As servo technology has evolved-with manufacturers producing smaller, yet more powerful motors -gearheads are becoming increasingly essential companions in motion control. Locating the optimum pairing must take into account many engineering considerations.
• A servo motor running at low rpm operates inefficiently. Eddy currents are loops of electric current that 
are induced within the motor during operation. The eddy currents actually produce a drag pressure within the motor and will have a greater negative effect on motor functionality at lower rpms.
• An off-the-shelf motor’s parameters may not be ideally suited to run at a minimal rpm. When an application runs the aforementioned engine at 50 rpm, essentially it is not using most of its available rpm. As the voltage constant (V/Krpm) of the motor is set for a higher rpm, the torque continuous (Nm/amp)-which is directly linked to it-is usually lower than it requires to be. Consequently, the application requirements more current to operate a vehicle it than if the application had a motor specifically created for 50 rpm. A gearhead’s ratio reduces the engine rpm, which explains why gearheads are sometimes called gear reducers. Using a gearhead with a 40:1 ratio,
the engine rpm at the input of the gearhead will be 2,000 rpm and the rpm at the output of the gearhead will be 50 rpm. Operating the electric motor at the higher rpm will enable you to avoid the concerns
Servo Gearboxes provide freedom for how much rotation is achieved from a servo. Most hobby servos are limited by just beyond 180 examples of rotation. Most of the Servo Gearboxes use a patented exterior potentiometer to ensure that the rotation quantity is independent of the gear ratio installed on the Servo Gearbox. In this kind of case, the small equipment on the servo will rotate as many times as necessary to drive the potentiometer (and hence the gearbox result shaft) into the placement that the transmission from the servo controller demands.
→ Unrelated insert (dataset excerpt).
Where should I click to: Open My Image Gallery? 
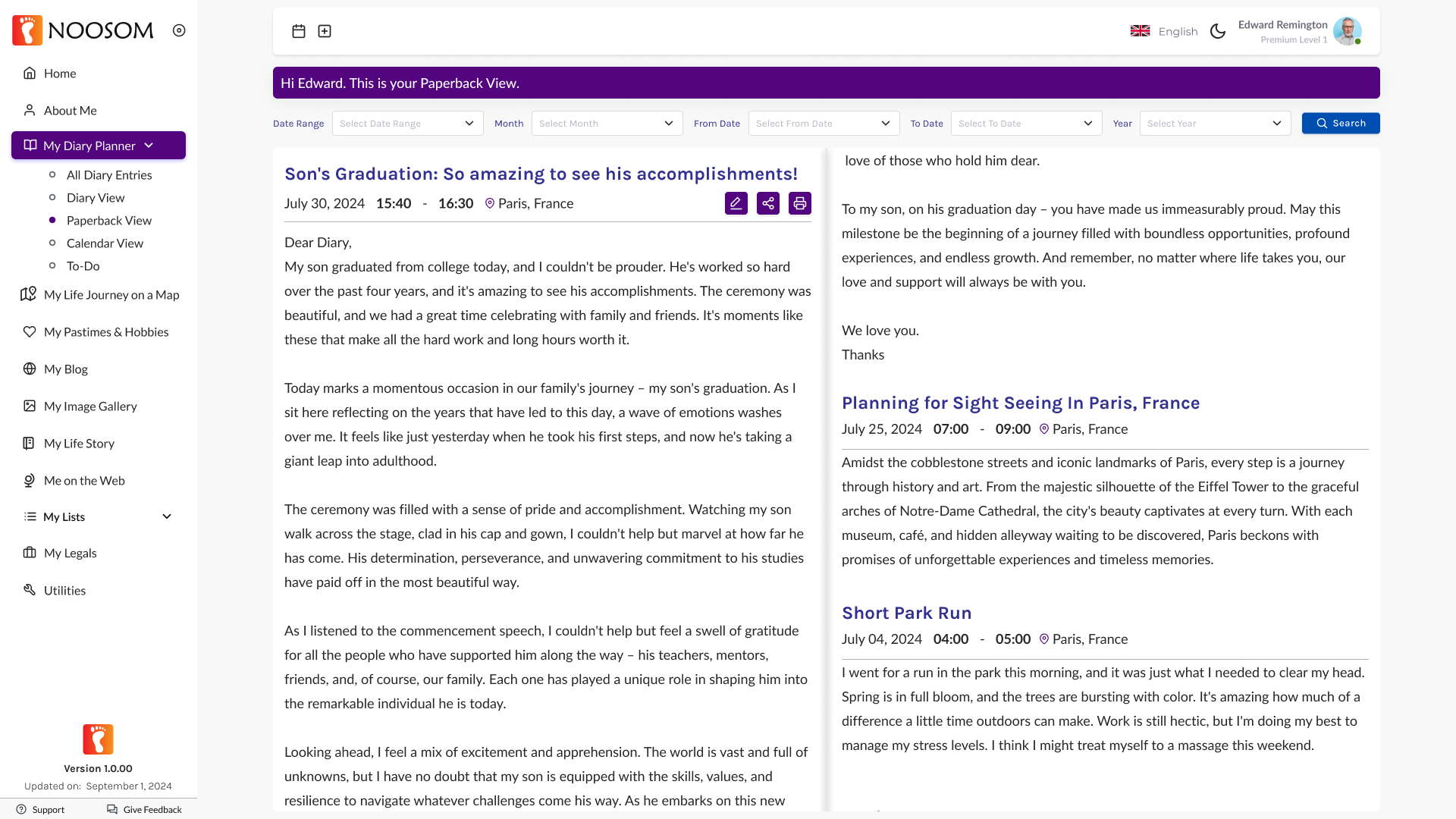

Machine designers are increasingly turning to gearheads to take advantage of the latest advances in servo engine technology. Essentially, a gearhead converts high-acceleration, low-torque energy into low-speed, high-torque result. A servo engine provides extremely accurate positioning of its output shaft. When these two products are paired with each other, they enhance each other’s strengths, providing controlled motion that is precise, robust, and dependable.
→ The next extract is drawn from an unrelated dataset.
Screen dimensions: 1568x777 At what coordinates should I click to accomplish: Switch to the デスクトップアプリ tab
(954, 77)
Servo Gearboxes are robust! While there are high torque servos on the market that doesn’t suggest they are able to compare to the strain capacity of a Servo Gearbox. The small splined output shaft of a normal servo isn’t long enough, large enough or supported well enough to take care of some loads even though the torque numbers appear to be appropriate for the application form. A servo gearbox isolates the load to the gearbox result shaft which is backed by a pair of ABEC-5 precision ball bearings. The exterior shaft can withstand extreme loads in the axial and radial directions without transferring those forces to the servo. In turn, the servo operates more freely and is able to transfer more torque to the output shaft of the gearbox.
More information concerning servo motor gearbox can be discovered here.